Best practices for lateral pipe bursting
By JOHN RAFFERTY
– Director of marketing and technical support, TRIC Tools Inc.
Lateral bursting is a relatively new technique in the field of trenchless infrastructure rehabilitation.
Before lateral pipe bursting was introduced, trenchless methods catered almost exclusively to large municipal or government projects. By contrast, the first lateral pullers entered an arena whose jobs were small and private. In this new private market, there were significant challenges to overcome.
Lateral bursting required high-density polyethylene, a plastic that was not listed in building codes regulating sewer work on private property. Approval was granted city by city in the San Francisco Bay area in the late 1990s and since then, both pipe and process have been added to national and international code books.
Other challenges were mechanical. Laterals commonly include physical turns one-eigth or one-sixteenth bends in the line to accommodate the flow path from building exit point to municipal connection. Sewers can exit a building from various points, which are often in restricted space or covered by surface improvements. Cured-in-place liners had arrived, but were better suited for spot repairs with no excavation at all. Liners were not as permanent a solution and compared to bursting, were neither practical nor cost-effective for most laterals, especially those in serious disrepair.

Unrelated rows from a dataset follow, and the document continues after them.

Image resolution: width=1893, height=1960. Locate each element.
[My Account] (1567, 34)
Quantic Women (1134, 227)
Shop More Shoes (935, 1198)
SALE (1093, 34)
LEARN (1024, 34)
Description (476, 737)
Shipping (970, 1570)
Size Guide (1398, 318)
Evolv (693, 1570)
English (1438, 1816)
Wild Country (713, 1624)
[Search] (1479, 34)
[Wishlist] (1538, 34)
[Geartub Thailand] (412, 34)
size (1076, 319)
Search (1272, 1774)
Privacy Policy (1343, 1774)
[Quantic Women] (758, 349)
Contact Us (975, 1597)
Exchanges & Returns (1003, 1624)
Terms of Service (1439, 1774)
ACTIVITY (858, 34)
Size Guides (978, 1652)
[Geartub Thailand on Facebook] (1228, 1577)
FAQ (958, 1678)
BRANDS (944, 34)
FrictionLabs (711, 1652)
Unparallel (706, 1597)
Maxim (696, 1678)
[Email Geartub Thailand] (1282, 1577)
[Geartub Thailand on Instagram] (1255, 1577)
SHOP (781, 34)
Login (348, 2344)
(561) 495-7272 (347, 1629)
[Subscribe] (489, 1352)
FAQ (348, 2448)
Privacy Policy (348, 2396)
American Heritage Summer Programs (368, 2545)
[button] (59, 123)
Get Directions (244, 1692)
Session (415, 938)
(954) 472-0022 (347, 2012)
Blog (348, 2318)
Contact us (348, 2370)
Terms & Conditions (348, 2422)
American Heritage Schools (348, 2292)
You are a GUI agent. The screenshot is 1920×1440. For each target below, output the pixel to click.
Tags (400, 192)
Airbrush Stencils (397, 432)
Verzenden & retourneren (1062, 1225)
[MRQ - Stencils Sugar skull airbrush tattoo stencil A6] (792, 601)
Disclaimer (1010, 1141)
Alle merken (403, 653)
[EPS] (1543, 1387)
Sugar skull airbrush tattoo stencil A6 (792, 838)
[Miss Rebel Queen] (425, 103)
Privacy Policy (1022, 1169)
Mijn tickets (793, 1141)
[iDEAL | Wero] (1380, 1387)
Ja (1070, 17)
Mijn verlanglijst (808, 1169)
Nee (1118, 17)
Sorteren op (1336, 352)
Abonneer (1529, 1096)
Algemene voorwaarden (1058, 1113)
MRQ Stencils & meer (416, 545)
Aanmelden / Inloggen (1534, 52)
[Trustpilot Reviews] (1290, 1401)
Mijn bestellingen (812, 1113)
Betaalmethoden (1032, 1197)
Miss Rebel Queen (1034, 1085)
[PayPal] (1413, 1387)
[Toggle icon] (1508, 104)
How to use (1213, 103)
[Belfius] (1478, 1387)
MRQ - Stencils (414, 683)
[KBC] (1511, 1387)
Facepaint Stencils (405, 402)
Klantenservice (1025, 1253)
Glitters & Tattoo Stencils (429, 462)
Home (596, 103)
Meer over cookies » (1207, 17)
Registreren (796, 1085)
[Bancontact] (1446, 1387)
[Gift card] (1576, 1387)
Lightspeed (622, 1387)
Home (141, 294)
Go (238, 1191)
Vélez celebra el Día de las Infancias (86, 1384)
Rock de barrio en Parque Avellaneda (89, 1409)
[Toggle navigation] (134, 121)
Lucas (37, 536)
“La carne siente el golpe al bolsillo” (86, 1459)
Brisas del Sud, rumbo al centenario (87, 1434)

The first lateral bursting systems met these unique logistical conditions by employing flexible replacement pipe, HDPE, in concert with flexible steel cable to negotiate the inevitable bends in the existing pipeline. Further specialization was required of the pulling device itself. The prototypical models were modified post-tensioning rams mounted on a pulley base against a resistance plate, directing the cable and pulling force vertically rather than horizontally. These hydraulic rams were small, light and high-pressure rated, making them portable enough to carry and position by hand, yet powerful enough to burst most home sewers easily.
Trenchless lateral replacement has since been widely accepted and has become a specialized utility market segment. This niche industry has produced thousands of job scenarios, from which we can derive a few general guidelines for success.
Regardless of the equipment used, the process of lateral bursting is the same. The first task is to gather as much information as possible about the sewer to be replaced before bidding a job. A thorough video inspection is essential to determine the location, material, size, condition and depth of the host lateral, including bends and connections along the way. Since they must be exposed anyway, all active tie-in points between entry and exit pits should be exposed prior to bursting and then joints and couplings should be removed before insertion of the pulling cable or chain.
The direction of the pull is influenced by the location of entry and exit pits. Pipe variables, soil conditions, adjacent utilities and bend locations must all be considered. When possible, pulling upgrade has advantages including reducing the bursting pressures in very hard soil by using a garden hose to fill the host pipe with water. This makes the process easier and also causes less wear on equipment.
Bends in the line are also a major consideration. If a bend is closer to one pit than the other, it is recommended to enter at the point closer to the bend to make it easier for the bursting head to make the turn.
Once decided, the direction of a pull determines the dig at either service end, and one end can be vastly different from the other. The exit pit needs to accommodate the pulling apparatus and eventual head extraction. The entry pit needs only to expose the existing pipe with enough working space to reconnect service and provide a sufficient access angle for the new pipe and bursting head to enter the old pipe.
Pipe bursting is mostly planning and preparation. The objective in lateral bursting is to install a new sewer with maximum efficiency and minimum disturbance to property and homeowners, and then repeat the process regularly. Achieving this objective creates satisfied customers and a profitable business.